Once her neck is a bit stronger I can start to keep her in her sling while I do my housework, I wanted to start "baby wearing" right away but there were a few infant deaths and a whole news story about a sling recall due to suffocation risks, so I will wait until she is better able to adjust her head. Which shouldn't take too long she is already trying to hold it up, as it is in two weeks she went from having allot of pug like folds under her head to developing a real neck!. Its amazing how many changes take place so quickly, although I'm trying to take pictures everyday and remember every little detail of each day it will never be enough. Her little hands and feet already seem huge compared to when I first met her in the hospital. Its hard to think about without getting teary eyed. A year is going to fly by and I will never get these sweet baby moments back again, yes I know new and exciting moments will come and they will be just as precious to me. But having her has really made me appreciate the limited amount of time we all have on this planet and also the REAL importance of appreciating our loved ones and making the most of the time we have with those people and animals we hold dear to us.

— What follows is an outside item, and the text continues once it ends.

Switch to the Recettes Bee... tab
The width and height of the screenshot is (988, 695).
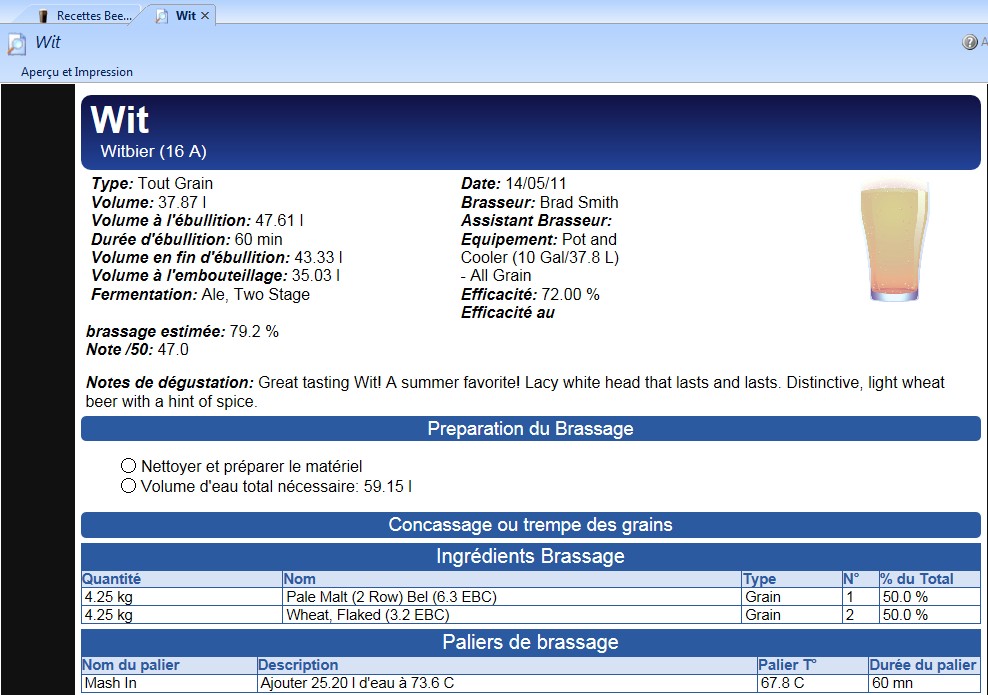93,16
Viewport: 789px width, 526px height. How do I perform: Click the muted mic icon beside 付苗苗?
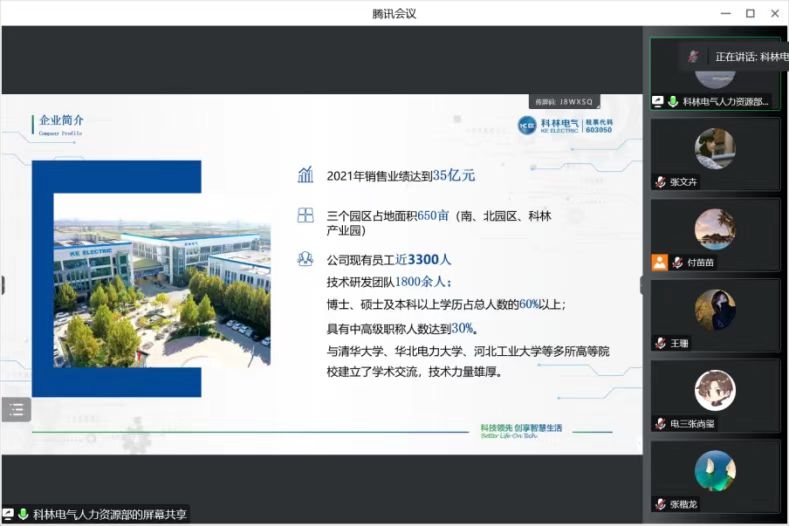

I read a book entitled the Continuum Concept throughout my pregnancy, while some of what was written was a bit too left wing for my tastes the basic message of trusting your babies ques and your own intuition stuck with me. For us its working pretty good, Buggito seems pretty happy and despite the fact I had to wait two hours to meet my baby post delivery I don't feel like I missed out on boding with my baby, by applying the continuum method to my baby I feel we have bonded really well. So thats my two week update!

Wednesday, June 2, 2010

My reccomendations...



Palmer's cocoa butter for stretch marks. I used this twice a day on my belly throughout my pregnancy and I only ended up getting a few stretch marks during my last two weeks before the baby came. At the last week I wasn't using it very often, I should have though I may have had even less to report.



Onesies with snaps up the front!!! At least for the newborn size, when your still learning to dress a baby for the first few days pulling things over their head can be frustrating for both parties. Unfortunately all the cutest onesies only snap at the crotch!. Maybe try those for after the first month.

Don't go overboard with the stuffed animals.....now that we are almost done the babies nursery, we are finding out ALL those cute stuffed toys I needed to buy for baby will be homeless for a few months when she starts to sleep in her crib and is still to small to have them with her.



Medela lanolin cream!~If your planning on breast feeding buy this first, apply to your nipples after every feeding, it doesn't even need to be washed off before the next feeding. The first two days I started breast feeding my nipples began to get cracked and bloody, not fun~ ever pick a scab off your nipple tip....yeah~gross. But once I started using this cream they quickly repaired themselves and now stay perfectly comfortable even if your baby has better suction than "Hoover" like mine!.

So here are a few things this rookie mom reccomends!